Jadi sebenarnya, saya tidak tahu apa yang mau saya bahas di tulisan ini. Itulah kenapa lagu ‘mau dibawa kemana’nya armada tercipta. Salah juga kalau kamu tebak saya akan bahas anak filsafat atau cara makan kepiting atau anak filsafat yang makan kepiting. Tentu saya tidak senaif itu. Hermin Pujiastuti pernah berkata bahwa jangan pernah kamu percaya orang terlalu dalam kalau belum kenal betul siapa dia. In this case, janganlah kamu menilai saya dengan cuma membaca tulisan saya ini. Gak nyambung ya? Biarin. Oya by the way, tahu kan Hermin Pujiastuti itu siapa? Gak tau?? Wajar sih. Wong beliau itu ibu saya. Wanita hebat yang gak sengaja memuntahkan anak pelupa yang kerjaannya makan mulu tapi gak gede-gede dan fobia kecoa. Ya, itu saya!
Eh? tadi saya bilang apa? fobia kecoa ya? Kayaknya seru juga bahas musuh bebuyutan saya itu. Jadi, apa yang terlintas di pikiranmu ketika mendengar atau membayangkan serangga coklat mengkilat itu? Takut? Jijik? Geli? Gak banget? Kalau begitu tos dulu kita! *cari temen* Kalau teringat serangga aneh yang tidak bisa berkutik kalau sudah terlentang ini bikin saya mules dan inget cepat-cepat ke kutub.

Loh? Kenapa kutub?

Siapa yang tanya itu barusan? Kalau mau tanya-tanya lagi, tolong hubungi manajer saya dulu karena nyeletuk dan memotong kata-kata orang yang sedang asik nulis itu adalah gak sopan. Tapi berhubung euforia lebaran masih terasa, jadi okelah saya maafkan. Jangan diulangi ya.

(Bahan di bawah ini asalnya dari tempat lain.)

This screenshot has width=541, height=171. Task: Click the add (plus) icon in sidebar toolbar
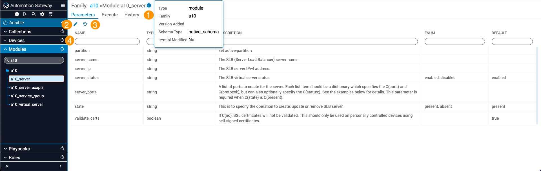17,14
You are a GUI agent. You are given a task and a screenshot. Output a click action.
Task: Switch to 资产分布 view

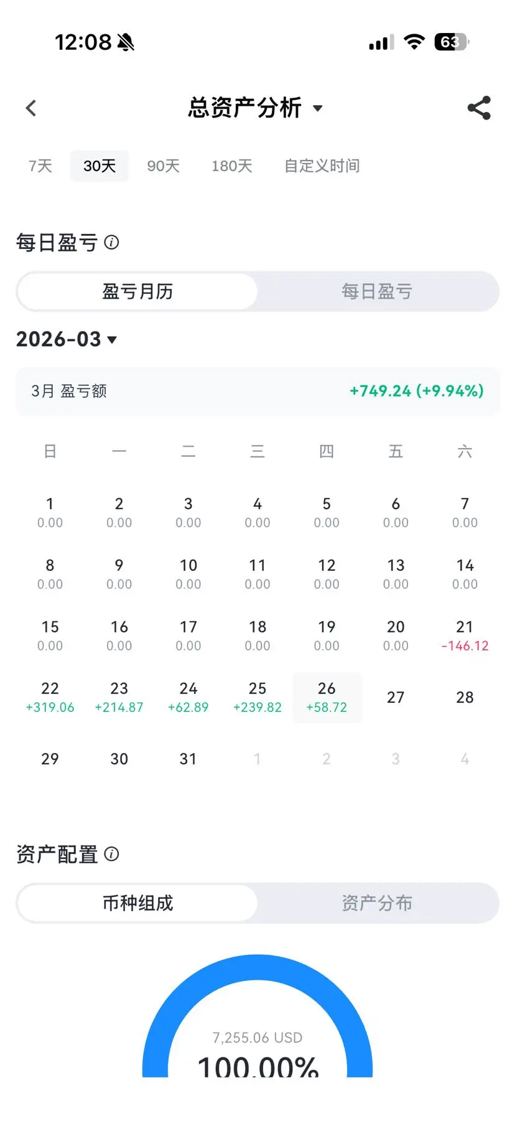[x=377, y=903]
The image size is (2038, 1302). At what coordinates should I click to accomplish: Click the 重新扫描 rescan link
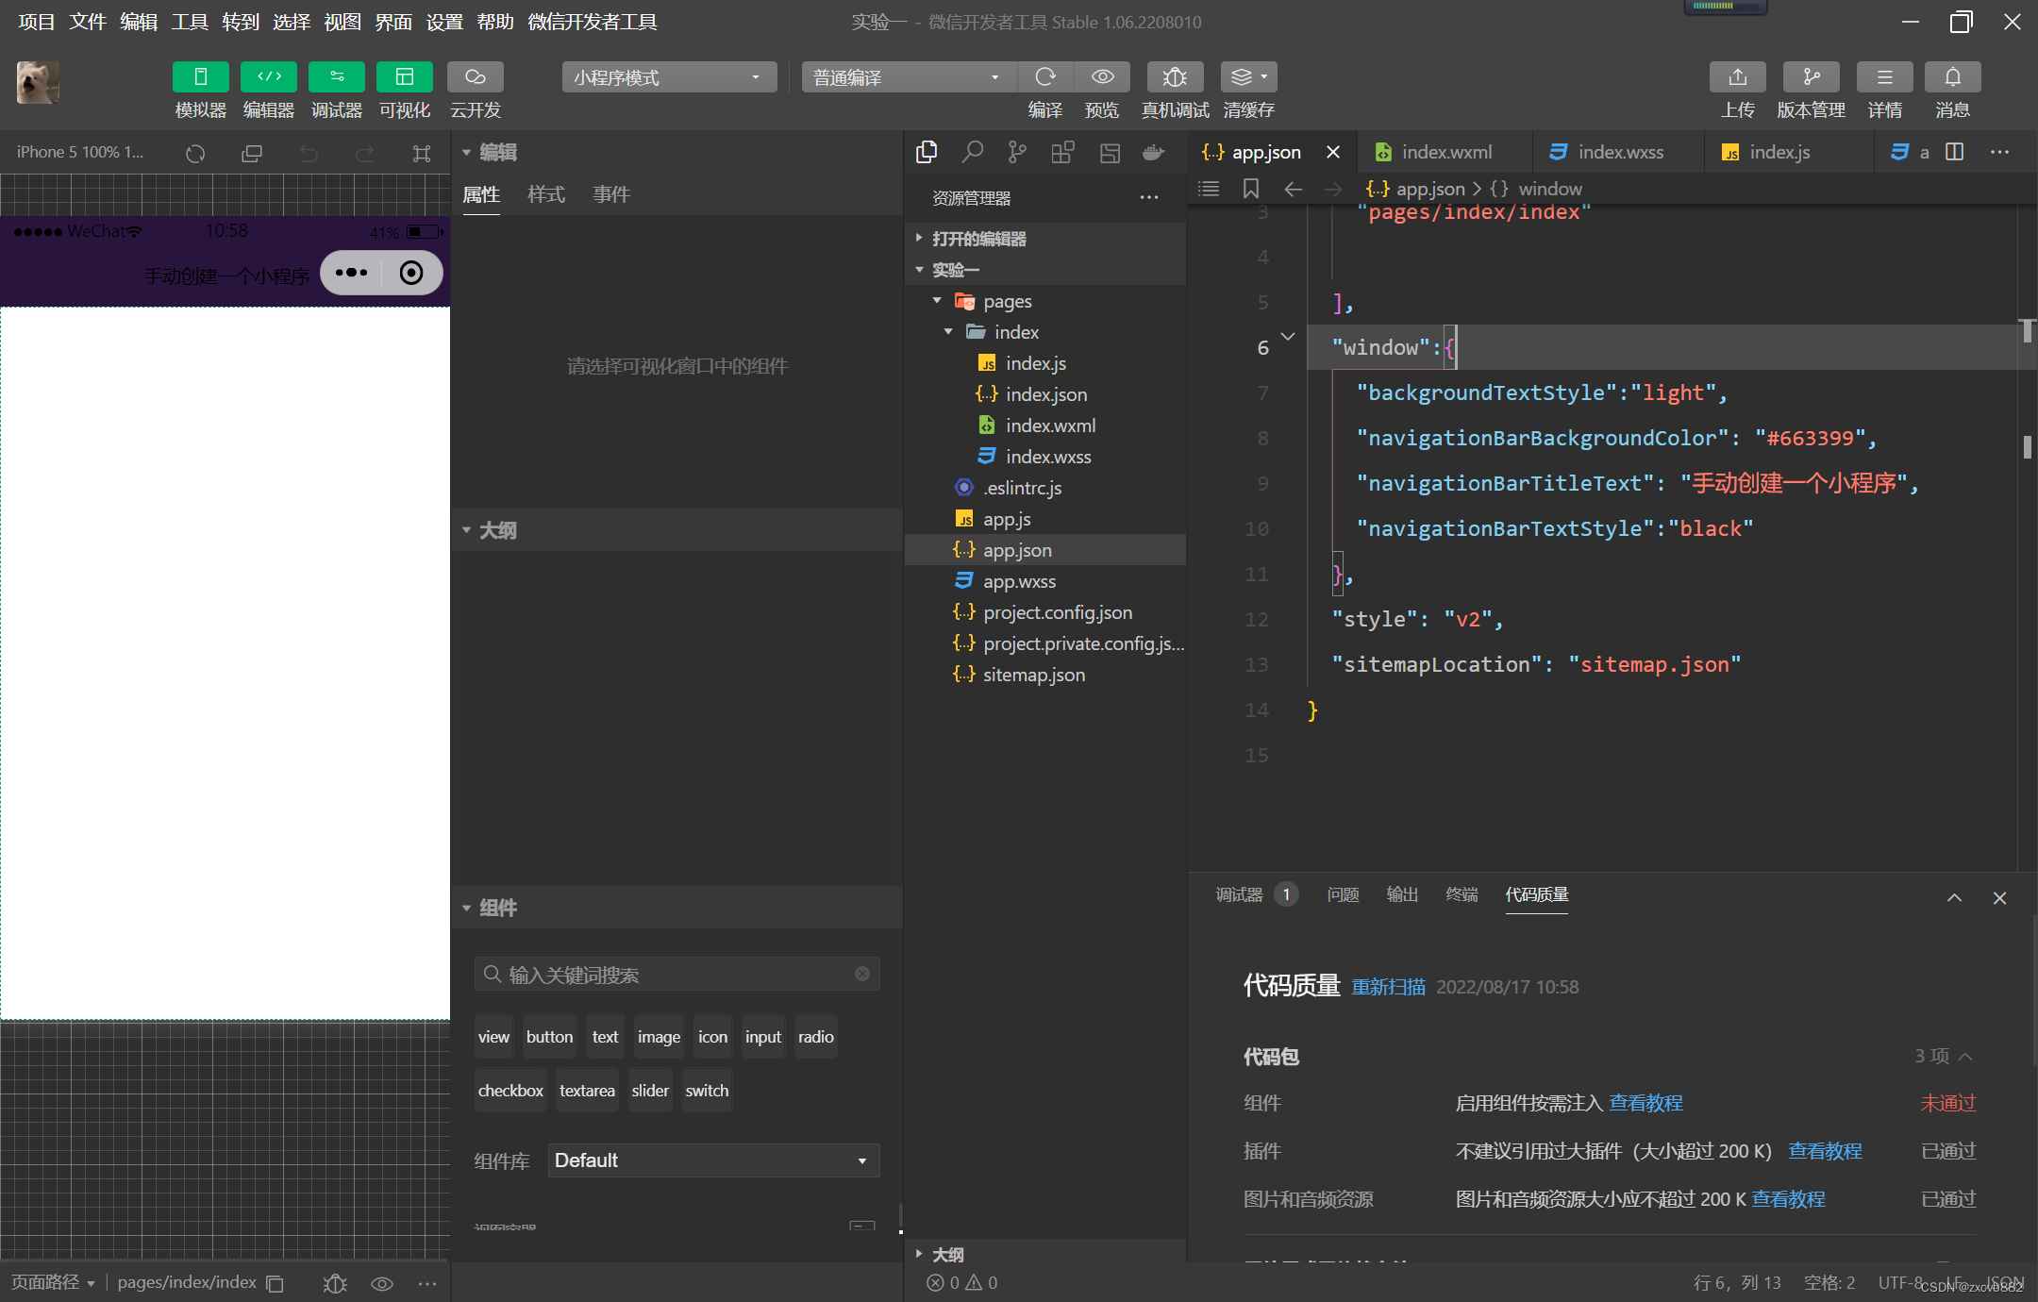pos(1388,987)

Jadi begini, setelah berkeliling dunia dan melakukan penelitian kecil tentang kecoa, saya menemukan fakta bahwa kecoa itu tersebar di seluruh belahan dunia kecuali di kutub. Itulah kenapa,tiba-tiba saya ingin sekali tinggal di kutub. Yang saya belum tahu adalah bagaimana kecoa-kecoa itu sampai menyebar dan begitu eksisnya atau jangan-jangan mereka punya organisasi kecoa internasional semacam organisasi yang mempunyai visi menjaga stabilitas dan perdamaian seluruh kecoa di seluruh dunia baik kecoa yatim maupun maupun tidak. Who knows?

Oya, saya jadi ingat pertanyaan ini pun pernah muncul sebelumnya oleh seorang pemikir. Ya, saya. Kenapa saya menyebut diri saya adalah seorang pemikir? Karena memang pertanyaan tersebut muncul ketika saya sedang berpikir keras -- lebih tepatnya saya bilang frustasi-- menjawab pertanyaan ujian semester statistik sosial (which is mata kuliah yang saya bingung kenapa musti diwajibkan). Kemudian muncul pertanyaan kritis lain: mengapa harus ada mahluk mengerikan seperti kecoa di dunia ini? Saya pikir, kalaupun kecoa ditiadakan keberadaannya dari planet ini, tidak akan mempengaruhi stabilitas rantai makanan mahluk-mahluk lainnya, bukan? Akan beda cerita kalau kecoa itu bentuknya kotak 2 pintu ukuran 2 meter x 2 meter, cocok untuk taruh baju-baju. Atau berbentuk kotak pipih dengan isi perut operational system-nya yang android, cocok untuk browsing internet atau sekedar mendengarkan Clinically dead for 16hours-nya The Camerawalls. Atau mungkin bisa juga berbentuk kotak persegi panjang tipis pipih berwarna pink, menyerupai uang seratus ribu? Boleh juga. Ah!tapi sayang, itu cuma di pikiran saya saja. Pikiran orang yang (saat itu) frustasi karena susah mengingat rumus menyusun sederet angka di lembar soal dengan metode SPSS, software paling ajaib yang (tidak akan) pernah saya gunakan (lagi, semoga!). Namun, di luar sana kecoa tetaplah kecoa. Tetap coklat. Tetap mengkilat. Tetap bisa terbang. Dan tetap menghantui saya dimana pun saya berada. Waspadalah!